• The Polish Bishops’ Conference agreed to open the cause of beatification for Emilia née Kaczorowska and Karol Wojtyła Sr.

    At a recent meeting in Warsaw, the Polish Bishops’ Conference agreed to initiate the diocesan phase of the beatification of St. John Paul II’s parents. Below is the official announcement from their website:

    The Polish Bishops’ Conference has agreed (nihil obstat) to begin by the Archdiocese of Krakow the process of beatification of the parents of John Paul II – Karol Wojtyła [Sr] and Emilia nèe Kaczorowska.

    It gives the opportunity to ask the Holy See to start the process at the diocesan level.

    John Paul II had a deep love and admiration for his parents and credited them, especially his father, for fostering his vocation to the priesthood.

    Eryk Łażewski wrote an article for Aleteia that profiled the extraordinary example of holiness his parents gave to him as a child:

    It was a devoutly Christian family, whose members began their day with Holy Mass, prayed before every meal, and in the evening listened to the father read out passages from Scripture.

    Naturally, when Karol was little, his mother had the biggest influence on him. Though she was with him on earth for a short time, he no doubt inherited her compassion for her neighbors, her optimism and joy, and her knack for telling jokes. As the pope himself admitted in the book Gift and Mystery, his mother Emilia’s contribution to his religious education “was no doubt profound.”

    Karol’s mother’s influence on the young boy would decrease with time due to Ms Wojtyła’s intensifying illness. Both the household chores and the upbringing of the youngest child was gradually taken over by her husband, Karol Wojtyła, Sr.

    After his wife’s death, it was he who dedicated himself wholeheartedly to the care of his 9-year-old Lolek. In order to have more time for the boy, he retired early and never remarried.
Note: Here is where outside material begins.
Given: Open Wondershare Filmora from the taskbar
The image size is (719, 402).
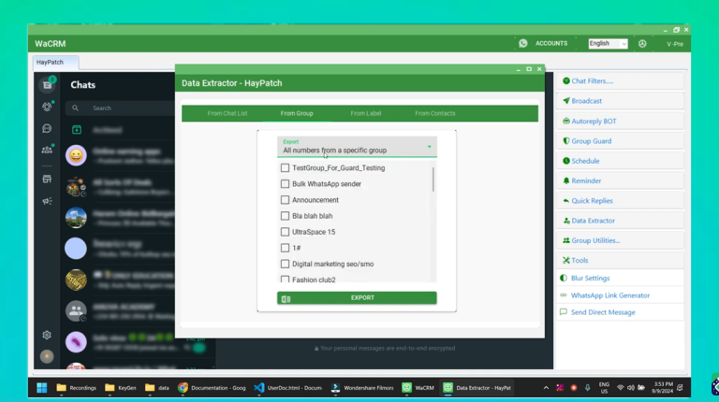Looking at the screenshot, I should pyautogui.click(x=361, y=387).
    Such decisions of the elder Wojtyła made both Karols virtually inseparable. After school or on Sundays or religious holidays, they would stroll along the streets of Wadowice, climb the nearby mountains, admire the landscapes, and talk.

    No wonder years later the pope would recall as follows: “The years of my childhood and youth are primarily connected with the figure of my father.”

    Interestingly, young Karol’s father was a paragon of a life of continuous prayer; John Paul II called his example “the first home seminary.”